(MATERIAL FOR THIS EXERCISE begins)

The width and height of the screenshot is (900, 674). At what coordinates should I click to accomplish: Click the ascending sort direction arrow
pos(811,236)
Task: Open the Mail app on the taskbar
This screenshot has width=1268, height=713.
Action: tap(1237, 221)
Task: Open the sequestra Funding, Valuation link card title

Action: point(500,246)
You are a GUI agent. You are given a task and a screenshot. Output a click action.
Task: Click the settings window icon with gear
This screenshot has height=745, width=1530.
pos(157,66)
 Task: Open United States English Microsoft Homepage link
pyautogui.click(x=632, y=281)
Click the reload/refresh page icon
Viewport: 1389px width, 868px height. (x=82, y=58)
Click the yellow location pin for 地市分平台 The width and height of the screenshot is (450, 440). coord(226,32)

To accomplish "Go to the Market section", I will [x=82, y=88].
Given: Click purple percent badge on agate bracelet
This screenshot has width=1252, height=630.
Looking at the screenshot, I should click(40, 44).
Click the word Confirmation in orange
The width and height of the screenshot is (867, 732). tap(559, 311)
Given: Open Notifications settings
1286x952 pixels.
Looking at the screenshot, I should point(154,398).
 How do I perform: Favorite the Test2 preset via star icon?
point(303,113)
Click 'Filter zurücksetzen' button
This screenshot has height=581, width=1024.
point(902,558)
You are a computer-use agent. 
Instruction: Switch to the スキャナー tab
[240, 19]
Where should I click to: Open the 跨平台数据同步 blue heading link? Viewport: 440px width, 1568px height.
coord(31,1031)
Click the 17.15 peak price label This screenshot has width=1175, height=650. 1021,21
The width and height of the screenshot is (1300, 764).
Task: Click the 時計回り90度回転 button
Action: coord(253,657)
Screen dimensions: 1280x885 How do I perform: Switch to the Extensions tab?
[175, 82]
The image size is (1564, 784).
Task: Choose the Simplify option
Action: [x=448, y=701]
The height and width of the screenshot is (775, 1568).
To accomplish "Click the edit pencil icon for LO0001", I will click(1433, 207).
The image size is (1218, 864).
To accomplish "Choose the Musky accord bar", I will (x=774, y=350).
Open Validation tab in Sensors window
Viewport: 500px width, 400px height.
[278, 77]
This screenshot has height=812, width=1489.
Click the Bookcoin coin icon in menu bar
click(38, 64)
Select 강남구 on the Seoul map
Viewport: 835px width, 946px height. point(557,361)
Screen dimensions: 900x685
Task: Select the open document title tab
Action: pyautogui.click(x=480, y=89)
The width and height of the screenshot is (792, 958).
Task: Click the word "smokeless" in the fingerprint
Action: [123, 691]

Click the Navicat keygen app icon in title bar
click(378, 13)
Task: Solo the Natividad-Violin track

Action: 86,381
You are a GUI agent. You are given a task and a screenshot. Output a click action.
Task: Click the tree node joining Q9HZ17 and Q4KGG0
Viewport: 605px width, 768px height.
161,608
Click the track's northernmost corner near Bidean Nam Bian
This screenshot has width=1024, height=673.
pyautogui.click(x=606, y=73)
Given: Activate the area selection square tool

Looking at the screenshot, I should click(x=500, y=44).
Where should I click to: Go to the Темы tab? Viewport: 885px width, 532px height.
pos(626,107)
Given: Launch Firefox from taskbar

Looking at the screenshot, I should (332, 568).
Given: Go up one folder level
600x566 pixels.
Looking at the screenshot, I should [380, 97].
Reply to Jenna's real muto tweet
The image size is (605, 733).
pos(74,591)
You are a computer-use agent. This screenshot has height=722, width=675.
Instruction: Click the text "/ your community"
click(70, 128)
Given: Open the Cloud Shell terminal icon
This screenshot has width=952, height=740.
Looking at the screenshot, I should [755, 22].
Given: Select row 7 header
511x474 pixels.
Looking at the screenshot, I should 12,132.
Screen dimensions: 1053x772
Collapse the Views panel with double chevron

(MATERIAL FOR THIS EXERCISE ends)

- THE PROBLEM:
The answer must be every line from the records above that contains "will".

- THE COMPLETED TASK:
To accomplish "Go to the Market section", I will [x=82, y=88].
To accomplish "Click the edit pencil icon for LO0001", I will click(1433, 207).
To accomplish "Choose the Musky accord bar", I will (x=774, y=350).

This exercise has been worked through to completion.